_TASK DIRECTIONS_
All of the entries below are to be retyped exactly.

====== RECORDS SUPPLIED

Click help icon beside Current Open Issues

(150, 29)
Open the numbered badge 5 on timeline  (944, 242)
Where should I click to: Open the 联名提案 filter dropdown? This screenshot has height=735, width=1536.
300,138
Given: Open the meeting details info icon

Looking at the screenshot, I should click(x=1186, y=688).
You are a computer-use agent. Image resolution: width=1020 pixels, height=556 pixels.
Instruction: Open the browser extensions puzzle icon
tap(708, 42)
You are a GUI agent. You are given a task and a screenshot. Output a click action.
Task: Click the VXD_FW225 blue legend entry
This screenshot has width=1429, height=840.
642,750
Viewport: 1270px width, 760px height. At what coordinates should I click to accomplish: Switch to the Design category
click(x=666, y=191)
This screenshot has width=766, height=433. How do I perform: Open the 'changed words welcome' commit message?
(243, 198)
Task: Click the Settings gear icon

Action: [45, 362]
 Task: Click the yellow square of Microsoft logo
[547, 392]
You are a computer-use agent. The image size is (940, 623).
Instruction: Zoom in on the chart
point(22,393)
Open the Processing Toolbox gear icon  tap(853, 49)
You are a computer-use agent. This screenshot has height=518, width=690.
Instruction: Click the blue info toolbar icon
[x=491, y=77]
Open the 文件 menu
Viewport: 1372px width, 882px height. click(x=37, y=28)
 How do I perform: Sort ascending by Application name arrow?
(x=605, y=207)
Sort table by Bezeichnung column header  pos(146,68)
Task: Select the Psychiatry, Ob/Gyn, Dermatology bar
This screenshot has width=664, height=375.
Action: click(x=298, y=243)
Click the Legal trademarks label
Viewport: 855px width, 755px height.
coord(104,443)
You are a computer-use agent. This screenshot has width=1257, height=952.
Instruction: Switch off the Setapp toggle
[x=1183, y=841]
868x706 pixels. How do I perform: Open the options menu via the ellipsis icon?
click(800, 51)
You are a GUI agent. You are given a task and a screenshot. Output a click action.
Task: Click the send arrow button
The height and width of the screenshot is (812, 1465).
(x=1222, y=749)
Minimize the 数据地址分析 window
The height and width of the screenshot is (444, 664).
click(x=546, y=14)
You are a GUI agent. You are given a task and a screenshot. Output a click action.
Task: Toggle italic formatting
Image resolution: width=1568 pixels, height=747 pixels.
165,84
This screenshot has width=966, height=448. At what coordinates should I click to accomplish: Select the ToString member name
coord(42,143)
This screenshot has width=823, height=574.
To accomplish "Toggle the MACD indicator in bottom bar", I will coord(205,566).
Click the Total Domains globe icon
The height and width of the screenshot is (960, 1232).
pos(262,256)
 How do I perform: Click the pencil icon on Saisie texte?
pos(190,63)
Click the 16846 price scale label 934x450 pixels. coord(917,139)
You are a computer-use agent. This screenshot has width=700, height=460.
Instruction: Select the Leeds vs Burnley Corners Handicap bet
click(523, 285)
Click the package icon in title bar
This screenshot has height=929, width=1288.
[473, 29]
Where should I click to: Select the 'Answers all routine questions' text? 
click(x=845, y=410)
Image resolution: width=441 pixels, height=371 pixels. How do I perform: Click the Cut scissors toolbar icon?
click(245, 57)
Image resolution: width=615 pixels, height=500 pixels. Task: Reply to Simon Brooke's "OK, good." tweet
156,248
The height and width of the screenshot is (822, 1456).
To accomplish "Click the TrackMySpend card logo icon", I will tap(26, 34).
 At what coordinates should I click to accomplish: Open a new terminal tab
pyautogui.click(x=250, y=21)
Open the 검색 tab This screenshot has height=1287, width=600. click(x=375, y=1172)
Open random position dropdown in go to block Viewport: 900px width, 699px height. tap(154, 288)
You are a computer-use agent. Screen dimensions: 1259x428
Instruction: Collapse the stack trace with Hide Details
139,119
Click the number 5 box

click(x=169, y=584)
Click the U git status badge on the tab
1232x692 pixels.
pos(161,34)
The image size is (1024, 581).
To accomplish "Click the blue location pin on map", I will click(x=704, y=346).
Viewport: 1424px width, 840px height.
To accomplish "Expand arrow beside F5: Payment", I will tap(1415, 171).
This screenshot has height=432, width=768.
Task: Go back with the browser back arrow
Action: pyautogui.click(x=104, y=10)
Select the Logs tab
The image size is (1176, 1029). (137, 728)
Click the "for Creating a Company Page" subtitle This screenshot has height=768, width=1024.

============

_RESPONSE AREA_
Click help icon beside Current Open Issues

(150, 29)
Open the numbered badge 5 on timeline  (944, 242)
Where should I click to: Open the 联名提案 filter dropdown? This screenshot has height=735, width=1536.
300,138
Given: Open the meeting details info icon

Looking at the screenshot, I should click(x=1186, y=688).
You are a computer-use agent. Image resolution: width=1020 pixels, height=556 pixels.
Instruction: Open the browser extensions puzzle icon
tap(708, 42)
You are a GUI agent. You are given a task and a screenshot. Output a click action.
Task: Click the VXD_FW225 blue legend entry
This screenshot has width=1429, height=840.
642,750
Viewport: 1270px width, 760px height. At what coordinates should I click to accomplish: Switch to the Design category
click(x=666, y=191)
This screenshot has width=766, height=433. How do I perform: Open the 'changed words welcome' commit message?
(243, 198)
Task: Click the Settings gear icon

Action: [45, 362]
 Task: Click the yellow square of Microsoft logo
[547, 392]
You are a computer-use agent. The image size is (940, 623).
Instruction: Zoom in on the chart
point(22,393)
Open the Processing Toolbox gear icon  tap(853, 49)
You are a computer-use agent. This screenshot has height=518, width=690.
Instruction: Click the blue info toolbar icon
[x=491, y=77]
Open the 文件 menu
Viewport: 1372px width, 882px height. click(x=37, y=28)
 How do I perform: Sort ascending by Application name arrow?
(x=605, y=207)
Sort table by Bezeichnung column header  pos(146,68)
Task: Select the Psychiatry, Ob/Gyn, Dermatology bar
This screenshot has width=664, height=375.
Action: click(x=298, y=243)
Click the Legal trademarks label
Viewport: 855px width, 755px height.
coord(104,443)
You are a computer-use agent. This screenshot has width=1257, height=952.
Instruction: Switch off the Setapp toggle
[x=1183, y=841]
868x706 pixels. How do I perform: Open the options menu via the ellipsis icon?
click(800, 51)
You are a GUI agent. You are given a task and a screenshot. Output a click action.
Task: Click the send arrow button
The height and width of the screenshot is (812, 1465).
(x=1222, y=749)
Minimize the 数据地址分析 window
The height and width of the screenshot is (444, 664).
click(x=546, y=14)
You are a GUI agent. You are given a task and a screenshot. Output a click action.
Task: Toggle italic formatting
Image resolution: width=1568 pixels, height=747 pixels.
165,84
This screenshot has width=966, height=448. At what coordinates should I click to accomplish: Select the ToString member name
coord(42,143)
This screenshot has width=823, height=574.
To accomplish "Toggle the MACD indicator in bottom bar", I will coord(205,566).
Click the Total Domains globe icon
The height and width of the screenshot is (960, 1232).
pos(262,256)
 How do I perform: Click the pencil icon on Saisie texte?
pos(190,63)
Click the 16846 price scale label 934x450 pixels. coord(917,139)
You are a computer-use agent. This screenshot has width=700, height=460.
Instruction: Select the Leeds vs Burnley Corners Handicap bet
click(523, 285)
Click the package icon in title bar
This screenshot has height=929, width=1288.
[473, 29]
Where should I click to: Select the 'Answers all routine questions' text? 
click(x=845, y=410)
Image resolution: width=441 pixels, height=371 pixels. How do I perform: Click the Cut scissors toolbar icon?
click(245, 57)
Image resolution: width=615 pixels, height=500 pixels. Task: Reply to Simon Brooke's "OK, good." tweet
156,248
The height and width of the screenshot is (822, 1456).
To accomplish "Click the TrackMySpend card logo icon", I will tap(26, 34).
 At what coordinates should I click to accomplish: Open a new terminal tab
pyautogui.click(x=250, y=21)
Open the 검색 tab This screenshot has height=1287, width=600. click(x=375, y=1172)
Open random position dropdown in go to block Viewport: 900px width, 699px height. tap(154, 288)
You are a computer-use agent. Screen dimensions: 1259x428
Instruction: Collapse the stack trace with Hide Details
139,119
Click the number 5 box

click(x=169, y=584)
Click the U git status badge on the tab
1232x692 pixels.
pos(161,34)
The image size is (1024, 581).
To accomplish "Click the blue location pin on map", I will click(x=704, y=346).
Viewport: 1424px width, 840px height.
To accomplish "Expand arrow beside F5: Payment", I will tap(1415, 171).
This screenshot has height=432, width=768.
Task: Go back with the browser back arrow
Action: pyautogui.click(x=104, y=10)
Select the Logs tab
The image size is (1176, 1029). (137, 728)
Click the "for Creating a Company Page" subtitle This screenshot has height=768, width=1024.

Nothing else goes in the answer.